§ **WHAT THE TASK REQUIRES**
Start at the first record below and retype through the last, exactly.

§ **DATA FOR PROCESSING**
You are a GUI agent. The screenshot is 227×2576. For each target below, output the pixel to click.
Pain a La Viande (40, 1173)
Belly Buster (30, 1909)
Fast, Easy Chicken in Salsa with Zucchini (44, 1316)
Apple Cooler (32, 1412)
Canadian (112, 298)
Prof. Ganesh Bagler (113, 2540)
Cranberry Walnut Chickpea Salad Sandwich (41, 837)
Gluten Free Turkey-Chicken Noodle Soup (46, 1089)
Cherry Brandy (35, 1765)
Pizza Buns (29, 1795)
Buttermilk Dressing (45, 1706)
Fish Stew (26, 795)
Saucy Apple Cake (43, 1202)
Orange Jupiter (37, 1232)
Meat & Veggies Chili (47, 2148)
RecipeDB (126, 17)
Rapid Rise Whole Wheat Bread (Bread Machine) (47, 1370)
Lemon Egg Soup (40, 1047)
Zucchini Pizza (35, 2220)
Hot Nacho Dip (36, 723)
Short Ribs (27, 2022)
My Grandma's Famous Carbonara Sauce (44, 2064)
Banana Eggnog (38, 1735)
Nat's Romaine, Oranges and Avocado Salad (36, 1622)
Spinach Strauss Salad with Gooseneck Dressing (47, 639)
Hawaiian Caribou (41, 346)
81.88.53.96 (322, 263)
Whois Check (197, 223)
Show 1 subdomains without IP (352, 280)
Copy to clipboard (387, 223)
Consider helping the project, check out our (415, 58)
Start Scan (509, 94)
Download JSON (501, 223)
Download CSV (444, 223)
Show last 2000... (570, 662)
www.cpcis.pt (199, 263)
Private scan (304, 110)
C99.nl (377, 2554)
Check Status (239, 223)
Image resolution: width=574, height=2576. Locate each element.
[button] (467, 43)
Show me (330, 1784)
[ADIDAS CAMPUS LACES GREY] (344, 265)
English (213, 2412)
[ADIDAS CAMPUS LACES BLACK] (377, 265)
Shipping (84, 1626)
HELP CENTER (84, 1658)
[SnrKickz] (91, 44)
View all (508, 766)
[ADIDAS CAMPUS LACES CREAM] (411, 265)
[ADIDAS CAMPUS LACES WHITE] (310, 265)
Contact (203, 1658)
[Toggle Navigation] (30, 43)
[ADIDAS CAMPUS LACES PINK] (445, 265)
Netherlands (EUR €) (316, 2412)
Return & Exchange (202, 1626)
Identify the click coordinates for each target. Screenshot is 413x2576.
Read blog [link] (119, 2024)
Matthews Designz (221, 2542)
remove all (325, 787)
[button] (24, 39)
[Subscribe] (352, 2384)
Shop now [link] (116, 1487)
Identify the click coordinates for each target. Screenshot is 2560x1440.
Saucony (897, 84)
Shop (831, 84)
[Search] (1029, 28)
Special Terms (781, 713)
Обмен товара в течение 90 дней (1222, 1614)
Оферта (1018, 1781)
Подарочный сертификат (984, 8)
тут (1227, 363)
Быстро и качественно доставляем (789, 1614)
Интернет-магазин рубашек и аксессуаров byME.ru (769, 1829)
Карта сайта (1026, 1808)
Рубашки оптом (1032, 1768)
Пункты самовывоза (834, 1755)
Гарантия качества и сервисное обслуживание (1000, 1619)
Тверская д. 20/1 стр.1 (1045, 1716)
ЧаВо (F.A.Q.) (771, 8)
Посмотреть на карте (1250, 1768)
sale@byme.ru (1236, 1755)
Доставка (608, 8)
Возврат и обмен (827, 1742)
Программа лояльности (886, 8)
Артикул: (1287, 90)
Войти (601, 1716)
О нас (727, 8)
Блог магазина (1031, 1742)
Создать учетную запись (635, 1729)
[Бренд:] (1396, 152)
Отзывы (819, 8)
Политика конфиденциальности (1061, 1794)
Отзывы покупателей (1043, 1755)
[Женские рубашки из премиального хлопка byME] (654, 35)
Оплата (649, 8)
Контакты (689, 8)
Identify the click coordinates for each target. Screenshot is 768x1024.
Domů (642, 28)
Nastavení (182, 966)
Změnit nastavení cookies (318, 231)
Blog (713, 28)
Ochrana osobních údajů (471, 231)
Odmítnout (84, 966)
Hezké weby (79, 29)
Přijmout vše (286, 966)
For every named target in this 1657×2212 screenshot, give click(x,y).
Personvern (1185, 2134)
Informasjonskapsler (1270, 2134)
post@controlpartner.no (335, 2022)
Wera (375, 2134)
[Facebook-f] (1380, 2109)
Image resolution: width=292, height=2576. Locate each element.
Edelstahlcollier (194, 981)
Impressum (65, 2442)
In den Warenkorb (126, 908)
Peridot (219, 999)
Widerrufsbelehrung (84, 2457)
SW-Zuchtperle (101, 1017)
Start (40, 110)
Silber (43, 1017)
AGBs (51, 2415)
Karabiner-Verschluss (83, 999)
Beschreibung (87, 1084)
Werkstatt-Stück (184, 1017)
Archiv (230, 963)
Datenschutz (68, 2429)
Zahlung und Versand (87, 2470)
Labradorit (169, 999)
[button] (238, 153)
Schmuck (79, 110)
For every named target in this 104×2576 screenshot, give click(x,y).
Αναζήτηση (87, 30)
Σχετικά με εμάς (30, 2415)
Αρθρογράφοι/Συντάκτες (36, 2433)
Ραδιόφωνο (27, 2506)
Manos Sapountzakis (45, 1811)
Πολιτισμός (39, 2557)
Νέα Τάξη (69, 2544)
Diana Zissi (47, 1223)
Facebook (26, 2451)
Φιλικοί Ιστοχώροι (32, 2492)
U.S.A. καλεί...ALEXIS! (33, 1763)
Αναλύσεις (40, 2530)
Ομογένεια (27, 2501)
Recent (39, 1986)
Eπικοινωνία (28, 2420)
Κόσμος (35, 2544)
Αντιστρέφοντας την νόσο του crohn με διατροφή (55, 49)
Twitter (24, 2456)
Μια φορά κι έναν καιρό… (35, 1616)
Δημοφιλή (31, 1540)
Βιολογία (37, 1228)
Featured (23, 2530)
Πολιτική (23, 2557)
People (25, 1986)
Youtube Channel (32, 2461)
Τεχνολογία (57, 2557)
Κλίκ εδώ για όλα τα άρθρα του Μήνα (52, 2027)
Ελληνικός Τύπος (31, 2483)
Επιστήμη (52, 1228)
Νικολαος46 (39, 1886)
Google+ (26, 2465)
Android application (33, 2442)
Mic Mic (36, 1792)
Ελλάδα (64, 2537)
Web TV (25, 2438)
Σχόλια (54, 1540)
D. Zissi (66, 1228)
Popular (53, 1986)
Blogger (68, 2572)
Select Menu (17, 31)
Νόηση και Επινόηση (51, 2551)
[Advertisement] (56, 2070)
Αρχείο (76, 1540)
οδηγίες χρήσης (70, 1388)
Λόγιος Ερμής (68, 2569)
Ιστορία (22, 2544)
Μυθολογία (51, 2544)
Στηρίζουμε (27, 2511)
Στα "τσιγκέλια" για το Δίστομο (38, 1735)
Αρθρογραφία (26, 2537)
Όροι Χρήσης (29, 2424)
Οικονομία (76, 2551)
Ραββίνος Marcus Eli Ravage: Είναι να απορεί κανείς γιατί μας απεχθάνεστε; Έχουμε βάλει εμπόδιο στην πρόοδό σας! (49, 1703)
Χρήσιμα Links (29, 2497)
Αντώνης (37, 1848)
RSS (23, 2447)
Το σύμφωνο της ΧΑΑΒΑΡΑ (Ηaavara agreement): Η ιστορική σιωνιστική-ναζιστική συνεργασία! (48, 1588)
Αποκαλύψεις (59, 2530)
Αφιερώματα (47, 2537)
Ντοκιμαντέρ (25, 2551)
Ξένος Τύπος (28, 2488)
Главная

§ **TASK RESULT**
You are a GUI agent. The screenshot is 227×2576. For each target below, output the pixel to click.
Pain a La Viande (40, 1173)
Belly Buster (30, 1909)
Fast, Easy Chicken in Salsa with Zucchini (44, 1316)
Apple Cooler (32, 1412)
Canadian (112, 298)
Prof. Ganesh Bagler (113, 2540)
Cranberry Walnut Chickpea Salad Sandwich (41, 837)
Gluten Free Turkey-Chicken Noodle Soup (46, 1089)
Cherry Brandy (35, 1765)
Pizza Buns (29, 1795)
Buttermilk Dressing (45, 1706)
Fish Stew (26, 795)
Saucy Apple Cake (43, 1202)
Orange Jupiter (37, 1232)
Meat & Veggies Chili (47, 2148)
RecipeDB (126, 17)
Rapid Rise Whole Wheat Bread (Bread Machine) (47, 1370)
Lemon Egg Soup (40, 1047)
Zucchini Pizza (35, 2220)
Hot Nacho Dip (36, 723)
Short Ribs (27, 2022)
My Grandma's Famous Carbonara Sauce (44, 2064)
Banana Eggnog (38, 1735)
Nat's Romaine, Oranges and Avocado Salad (36, 1622)
Spinach Strauss Salad with Gooseneck Dressing (47, 639)
Hawaiian Caribou (41, 346)
81.88.53.96 (322, 263)
Whois Check (197, 223)
Show 1 subdomains without IP (352, 280)
Copy to clipboard (387, 223)
Consider helping the project, check out our (415, 58)
Start Scan (509, 94)
Download JSON (501, 223)
Download CSV (444, 223)
Show last 2000... (570, 662)
www.cpcis.pt (199, 263)
Private scan (304, 110)
C99.nl (377, 2554)
Check Status (239, 223)
Image resolution: width=574, height=2576. Locate each element.
[button] (467, 43)
Show me (330, 1784)
[ADIDAS CAMPUS LACES GREY] (344, 265)
English (213, 2412)
[ADIDAS CAMPUS LACES BLACK] (377, 265)
Shipping (84, 1626)
HELP CENTER (84, 1658)
[SnrKickz] (91, 44)
View all (508, 766)
[ADIDAS CAMPUS LACES CREAM] (411, 265)
[ADIDAS CAMPUS LACES WHITE] (310, 265)
Contact (203, 1658)
[Toggle Navigation] (30, 43)
[ADIDAS CAMPUS LACES PINK] (445, 265)
Netherlands (EUR €) (316, 2412)
Return & Exchange (202, 1626)
Identify the click coordinates for each target. Screenshot is 413x2576.
Read blog [link] (119, 2024)
Matthews Designz (221, 2542)
remove all (325, 787)
[button] (24, 39)
[Subscribe] (352, 2384)
Shop now [link] (116, 1487)
Identify the click coordinates for each target. Screenshot is 2560x1440.
Saucony (897, 84)
Shop (831, 84)
[Search] (1029, 28)
Special Terms (781, 713)
Обмен товара в течение 90 дней (1222, 1614)
Оферта (1018, 1781)
Подарочный сертификат (984, 8)
тут (1227, 363)
Быстро и качественно доставляем (789, 1614)
Интернет-магазин рубашек и аксессуаров byME.ru (769, 1829)
Карта сайта (1026, 1808)
Рубашки оптом (1032, 1768)
Пункты самовывоза (834, 1755)
Гарантия качества и сервисное обслуживание (1000, 1619)
Тверская д. 20/1 стр.1 (1045, 1716)
ЧаВо (F.A.Q.) (771, 8)
Посмотреть на карте (1250, 1768)
sale@byme.ru (1236, 1755)
Доставка (608, 8)
Возврат и обмен (827, 1742)
Программа лояльности (886, 8)
Артикул: (1287, 90)
Войти (601, 1716)
О нас (727, 8)
Блог магазина (1031, 1742)
Создать учетную запись (635, 1729)
[Бренд:] (1396, 152)
Отзывы (819, 8)
Политика конфиденциальности (1061, 1794)
Отзывы покупателей (1043, 1755)
[Женские рубашки из премиального хлопка byME] (654, 35)
Оплата (649, 8)
Контакты (689, 8)
Identify the click coordinates for each target. Screenshot is 768x1024.
Domů (642, 28)
Nastavení (182, 966)
Změnit nastavení cookies (318, 231)
Blog (713, 28)
Ochrana osobních údajů (471, 231)
Odmítnout (84, 966)
Hezké weby (79, 29)
Přijmout vše (286, 966)
For every named target in this 1657×2212 screenshot, give click(x,y).
Personvern (1185, 2134)
Informasjonskapsler (1270, 2134)
post@controlpartner.no (335, 2022)
Wera (375, 2134)
[Facebook-f] (1380, 2109)
Image resolution: width=292, height=2576. Locate each element.
Edelstahlcollier (194, 981)
Impressum (65, 2442)
In den Warenkorb (126, 908)
Peridot (219, 999)
Widerrufsbelehrung (84, 2457)
SW-Zuchtperle (101, 1017)
Start (40, 110)
Silber (43, 1017)
AGBs (51, 2415)
Karabiner-Verschluss (83, 999)
Beschreibung (87, 1084)
Werkstatt-Stück (184, 1017)
Archiv (230, 963)
Datenschutz (68, 2429)
Zahlung und Versand (87, 2470)
Labradorit (169, 999)
[button] (238, 153)
Schmuck (79, 110)
For every named target in this 104×2576 screenshot, give click(x,y).
Αναζήτηση (87, 30)
Σχετικά με εμάς (30, 2415)
Αρθρογράφοι/Συντάκτες (36, 2433)
Ραδιόφωνο (27, 2506)
Manos Sapountzakis (45, 1811)
Πολιτισμός (39, 2557)
Νέα Τάξη (69, 2544)
Diana Zissi (47, 1223)
Facebook (26, 2451)
Φιλικοί Ιστοχώροι (32, 2492)
U.S.A. καλεί...ALEXIS! (33, 1763)
Αναλύσεις (40, 2530)
Ομογένεια (27, 2501)
Recent (39, 1986)
Eπικοινωνία (28, 2420)
Κόσμος (35, 2544)
Αντιστρέφοντας την νόσο του crohn με διατροφή (55, 49)
Twitter (24, 2456)
Μια φορά κι έναν καιρό… (35, 1616)
Δημοφιλή (31, 1540)
Βιολογία (37, 1228)
Featured (23, 2530)
Πολιτική (23, 2557)
People (25, 1986)
Youtube Channel (32, 2461)
Τεχνολογία (57, 2557)
Κλίκ εδώ για όλα τα άρθρα του Μήνα (52, 2027)
Ελληνικός Τύπος (31, 2483)
Επιστήμη (52, 1228)
Νικολαος46 (39, 1886)
Google+ (26, 2465)
Android application (33, 2442)
Mic Mic (36, 1792)
Ελλάδα (64, 2537)
Web TV (25, 2438)
Σχόλια (54, 1540)
D. Zissi (66, 1228)
Popular (53, 1986)
Blogger (68, 2572)
Select Menu (17, 31)
Νόηση και Επινόηση (51, 2551)
[Advertisement] (56, 2070)
Αρχείο (76, 1540)
οδηγίες χρήσης (70, 1388)
Λόγιος Ερμής (68, 2569)
Ιστορία (22, 2544)
Μυθολογία (51, 2544)
Στηρίζουμε (27, 2511)
Στα "τσιγκέλια" για το Δίστομο (38, 1735)
Αρθρογραφία (26, 2537)
Όροι Χρήσης (29, 2424)
Οικονομία (76, 2551)
Ραββίνος Marcus Eli Ravage: Είναι να απορεί κανείς γιατί μας απεχθάνεστε; Έχουμε βάλει εμπόδιο στην πρόοδό σας! (49, 1703)
Χρήσιμα Links (29, 2497)
Αντώνης (37, 1848)
RSS (23, 2447)
Το σύμφωνο της ΧΑΑΒΑΡΑ (Ηaavara agreement): Η ιστορική σιωνιστική-ναζιστική συνεργασία! (48, 1588)
Αποκαλύψεις (59, 2530)
Αφιερώματα (47, 2537)
Ντοκιμαντέρ (25, 2551)
Ξένος Τύπος (28, 2488)
Главная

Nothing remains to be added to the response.